A coligação governamental é singular. Junta dois partidos que fizeram campanhas eleitorais contraditórias, tanto no plano ideológico como no programático. E soma dois eleitorados distintos. De forma simplista: um M5S que defende o “rendimento de cidadania”, uma maciça política assistencialista no Sul, e uma Liga cuja base nortista quer a redução dos impostos e recusa a distribuição de benesses no Sul.

No entanto, ambos os partidos da maioria precisam de mostrar aos seus eleitorados que cumprem os temas centrais da campanha eleitoral, o “rendimento de cidadania”, para o M5S, e a flat tax (uma taxa única de 15 a 20%) para a Liga. Em termos orçamentais, são promessas que entram em choque: uma aumenta a despesa, a outra reduz a receita. Esta questão levanta uma outra: qual é a política económica do Governo Conte? Ainda ninguém a definiu. Porque não há. Até agora, o discurso anti-imigração de Salvini ajudou a a desviar a atenção dos temas verdadeiramente “fracturantes” da coligação.

Caberá ao ministro Giuseppe Tria fazer a “quadratura do círculo”. E se ele bloquear as contraditórias ambições dos dois partidos? Teria o apoio da alta burocracia e de Bruxelas. E do Presidente Sergio Mattarella, que, no entanto, tem um ponto débil: é difícil pressionar um Governo que tem o apoio de 60% da opinião pública.

Anota o politólogo Paolo Pombeni que é difícil a Di Maio e a Salvini demitirem Tria, perante o risco de “fazer implodir o sistema sob o ataque dos mercados financeiros e chancelarias europeias”. O ministro tem, assim, uma “arma atómica”, mas também não a pode usar.
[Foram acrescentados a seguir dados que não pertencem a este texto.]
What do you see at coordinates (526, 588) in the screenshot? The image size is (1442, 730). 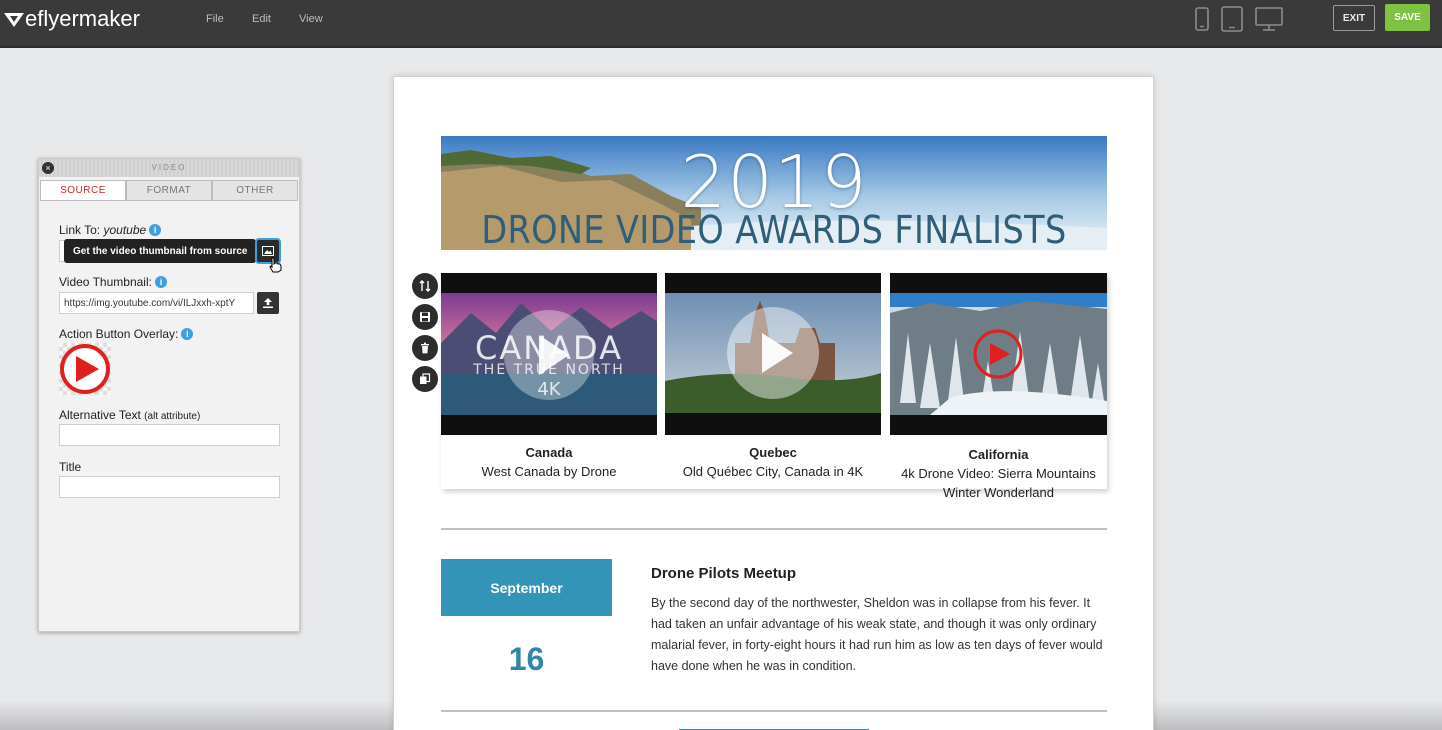 I see `event-month: September` at bounding box center [526, 588].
É como na Guerra Fria.

Uma das perguntas mais frequentes é sobre a duração desta coligação. Até às eleições europeias de Maio, não parece que nenhuma das partes ganhe com o divórcio. Haverá seguramente conflito a partir de Setembro. Di Maio não pode romper porque não tem aliados. O PD excluiu todas as hipóteses de acordo. Neste aspecto, a Liga está em vantagem por ter uma alternativa ao M5S: recompor a aliança com Berlusconi, agora sob sua direcção.
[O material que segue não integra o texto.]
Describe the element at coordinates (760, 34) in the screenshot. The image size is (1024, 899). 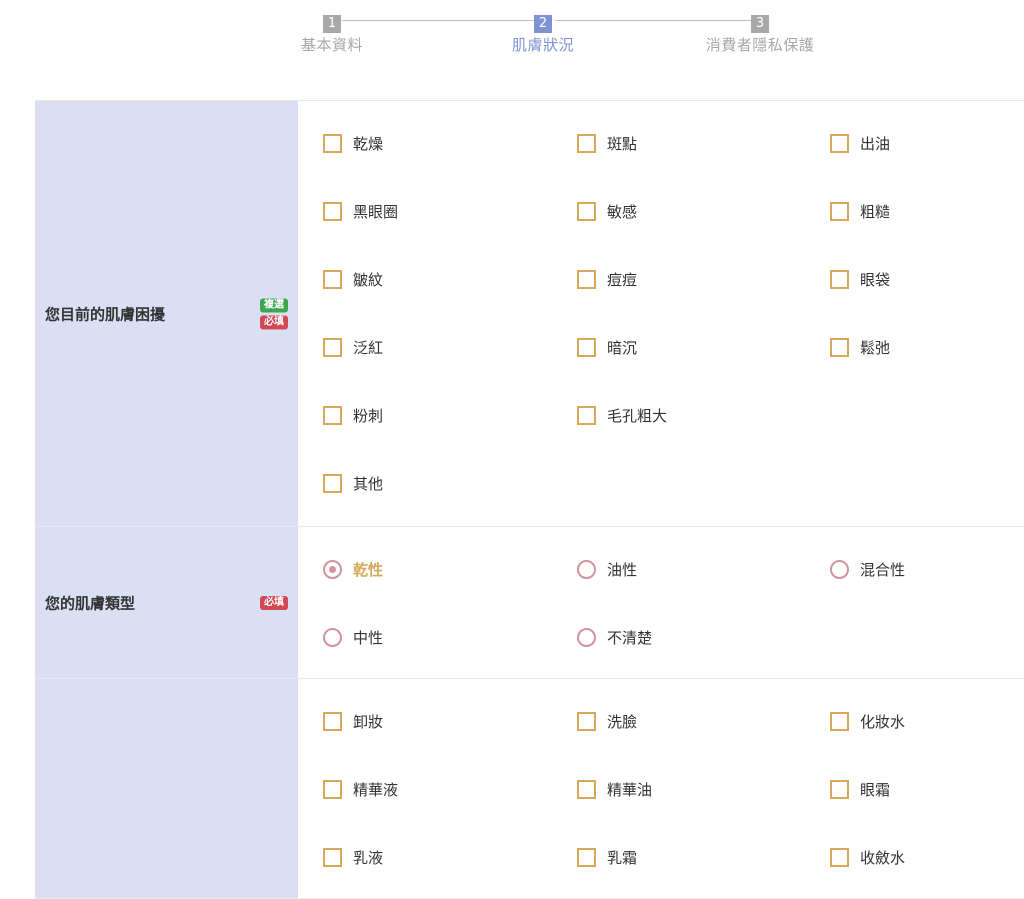
I see `step-privacy: 3 消費者隱私保護` at that location.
Foi esta vantagem que permitiu a Salvini impor a sua agenda política na negociação do programa de governo. É também isso que força o M5S a “engolir” as provocações de Salvini. Conclui o historiador Luca Tentoni: “O jogo está nas mãos de Salvini, que, até ao fim da legislatura (ou talvez após as europeias), pode decidir quando e como pôr termo [à aliança]. Com boa paz de aliados de governo e adversários políticos.”

Diga-se que as europeias de Maio serão “uma batalha continental” pelo domínio do Parlamento Europeu. Dada a dimensão do desafio soberanista, deixarão de ser eleições “secundárias” dominadas pelos temas políticos nacionais.

 

3. Nos últimos dias regressou o tema do “homem forte” e reabriu-se o debate sobre a democracia parlamentar. Davide Casaleggio, o mentor do M5S, deu uma longa entrevista sobre o fim da democracia representativa e a inevitável emergência da democracia directa. Beppe Grillo, co-fundador do movimento, regressou à cena e proclamou de forma brutal: “Devemos compreender que a democracia está superada.” Os parlamentos podem ser dissolvidos e os cargos políticos decididos por sorteio entre os cidadãos — como na antiga Atenas. Contudo, uma sondagem (SWG) mostra que a ideia não fascina os eleitores do M5S: para 84% deles o parlamento é “muito ou bastante importante”.

Silvio Berlusconi e Matteo Renzi foram no seu tempo líderes fortes, que deixaram órfãos os seus adeptos. Hoje, o “líder forte”, na própria versão de Grillo, tem como modelo Vladimir Putin ou Donald Trump. Também Salvini, perante Di Maio, surge como “homem forte”. É o eleitorado da Liga quem mais aprecia este tipo de chefe. Mas o “consenso do carisma” pode mudar depressa, avisa o politólogo Ilvo Diamanti. E quanto tempo durará o consenso sobre o Governo Conte?

É prudente não fazer previsões nos dias que correm. A Itália é certamente um “laboratório político”. Difícil é interpretá-lo. Lembro que na noite da vitória do Syriza e Alexis Tsipras, em Janeiro de 2015, o italiano Paolo Flores d’Arcais proclamou: “Hoje na Grécia, amanhã na Espanha, depois da amanhã na Itália.” Não sonhava certamente com Matteo Salvini.